Lukas
Valenta Rinner è nato nel 1985 a Salisburgo il che ci permette, con
tutta la pigra comodità critica possibile, di dire ehi, non è un
caso allora se da
Los decentes (2016) le suggestioni bussano
alla porta di due autori austriaci come Seidl, per via di
un’insistenza su quell’estetica del corpo umano sgraziato, e
Haneke a causa di un’incursione nella linda (si fa per dire) classe
agiata argentina, in più il regista si concentra sulla figura di
Belen, una donna timida e malinconica che nel recente cinema
latinoamericano può vantare non pochi predecessori, sia maschili che
femminili (ricordiamo ad esempio i primi film che sovvengono:
Octubre
[2010] e
Porfirio [2011]). Dall’interazione della neoassunta
domestica con un mondo circostante che chiaramente non le appartiene
si innesca un meccanismo “facile”, non così condannabile, ma
veicolatore di un senso che pur operando nell’allegoria è di
rapida comprensione, in sostanza apprendiamo senza particolare sforzo
il disegno concettuale che vede Belen in totale disagio nella realtà
civile in cui vive (prova ne è il non-rapporto con la guardia
del quartiere residenziale) e che di conseguenza trova se stessa
nella comunità di nudisti al di là del recinto elettrificato.
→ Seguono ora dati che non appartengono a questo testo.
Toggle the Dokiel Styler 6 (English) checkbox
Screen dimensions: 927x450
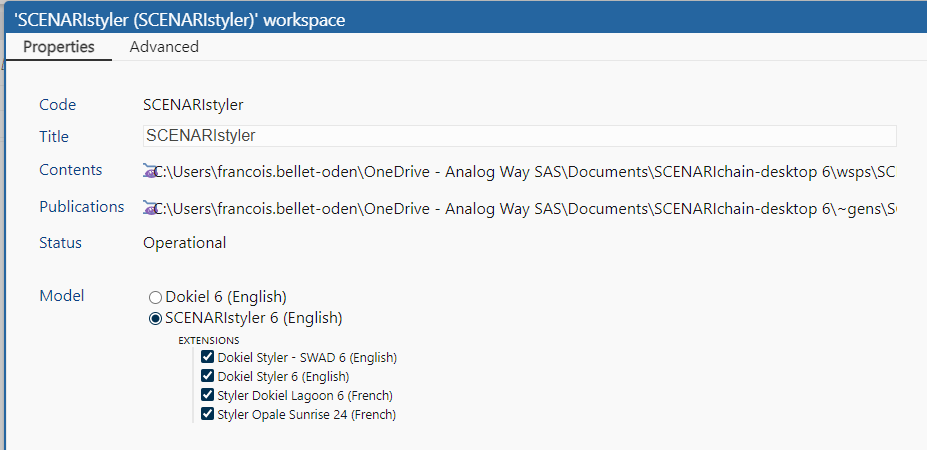pos(207,376)
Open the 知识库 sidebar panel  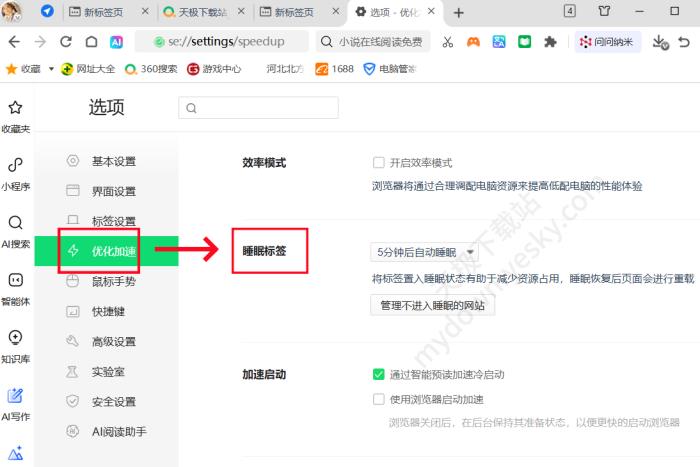pyautogui.click(x=15, y=345)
L’opposizione (anche visiva) dei due cosmi è netta e, a causa
della sua evidenza, fa venir meno il piacere di una sua eventuale
esplorazione. Ciò non leva niente alla regia di Valenta Rinner,
all’impostazione geometrica, chirurgica, quasi pittorica impressa
nell’opera.
Poi gli
ultimi venti minuti mutano la connotazione del film. Emerge un altro
significato: qui non si parla tanto di una vicenda personale, non è
soltanto la storia di Belen, è una storia collettiva che traspone
per immagini le disuguaglianze sociali fuori dallo schermo attraverso
un’esacerbazione dal carattere lanthimosiano. Ora, ci sarebbe da
capire se sia stato più abile il regista a mimetizzare i piccoli
segnali d’allarme che rimandavano ad una mappa globale più grande
(il soffermarsi sulle reti), oppure più tonto il sottoscritto a cui
sono sfuggiti, almeno fino alla mattanza conclusiva, i potenziali
sviluppi della situazione inscenata, fatto è che comunque
l’insurrezione dei naturisti che vogliono vendicare il compagno
ucciso è sì e no dilettevole e imprime una svolta non così in
linea con ciò che si è visto fino a quel momento, perlomeno
narrativamente parlando perché di contro l’intelaiatura metaforica
dall’immediato riscontro ci segue passo passo. Però vedibile dài,
sufficiente per tre quarti di proiezione con scatto rispettabile sul
finale.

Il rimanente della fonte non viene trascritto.